[Stored data]

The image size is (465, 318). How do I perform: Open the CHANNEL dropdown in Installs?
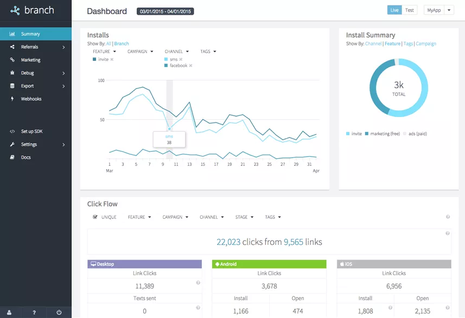[177, 51]
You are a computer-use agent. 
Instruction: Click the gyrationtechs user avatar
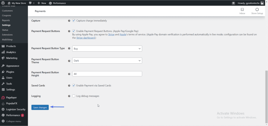coord(262,3)
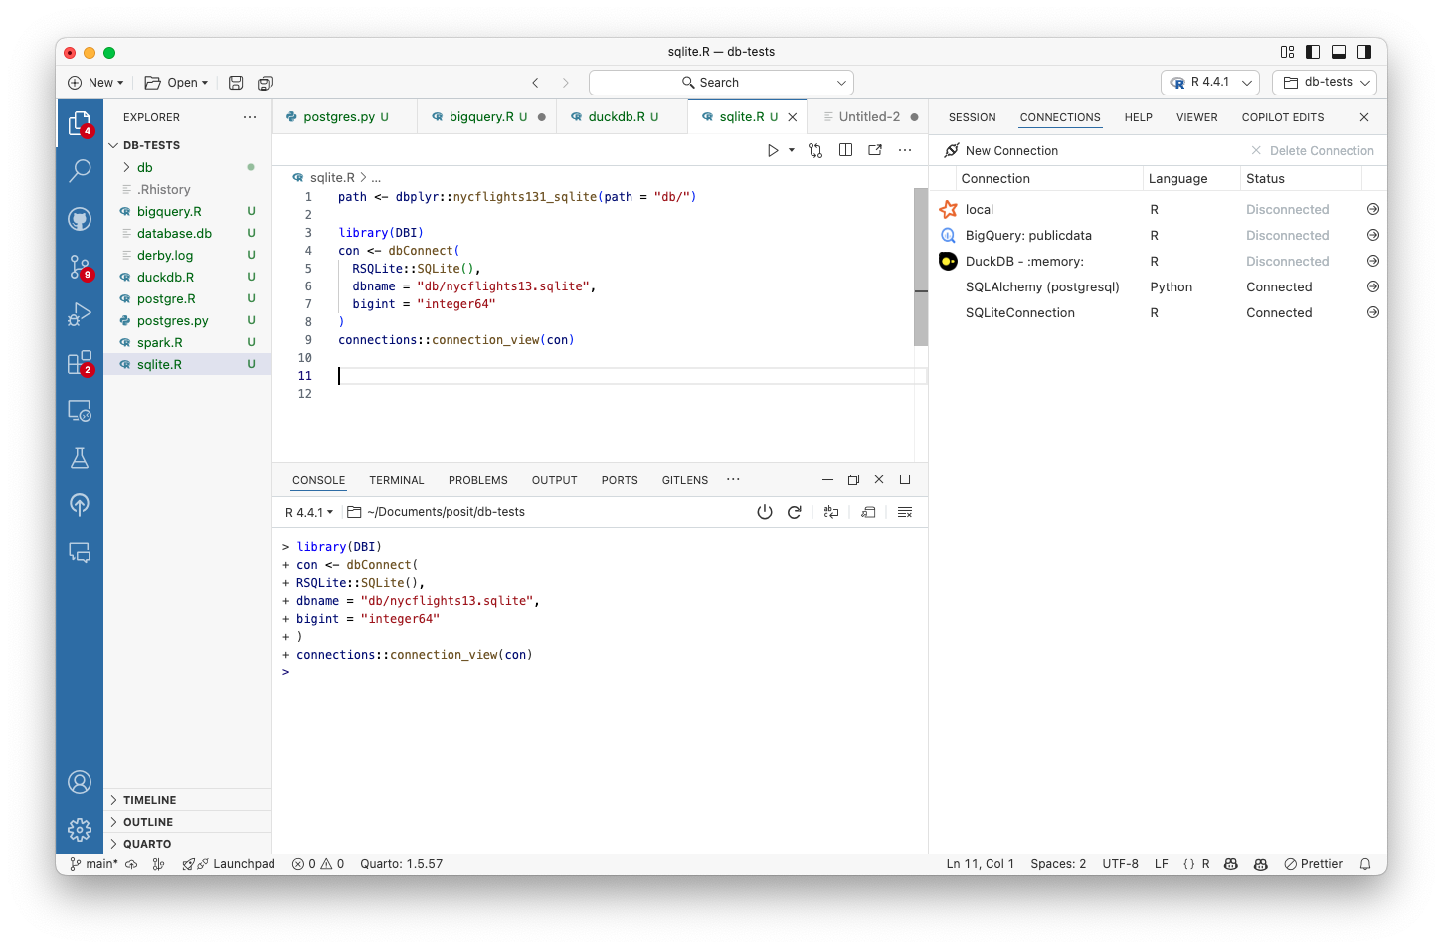The image size is (1443, 949).
Task: Run the sqlite.R file with play button
Action: pos(773,150)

• _TO BE DONE_
Rewrite the listing with "avatar" swapped for "profile picture" and everything else kept the same. Leave the pictures out of your answer.

• _WRITTEN SOLUTION_
The image size is (465, 318). How do I perform: Open the CHANNEL dropdown in Installs?
[177, 51]
You are a computer-use agent. 
Instruction: Click the gyrationtechs user profile picture
coord(262,3)
The image size is (1443, 949).
Task: Run the sqlite.R file with play button
Action: pos(773,150)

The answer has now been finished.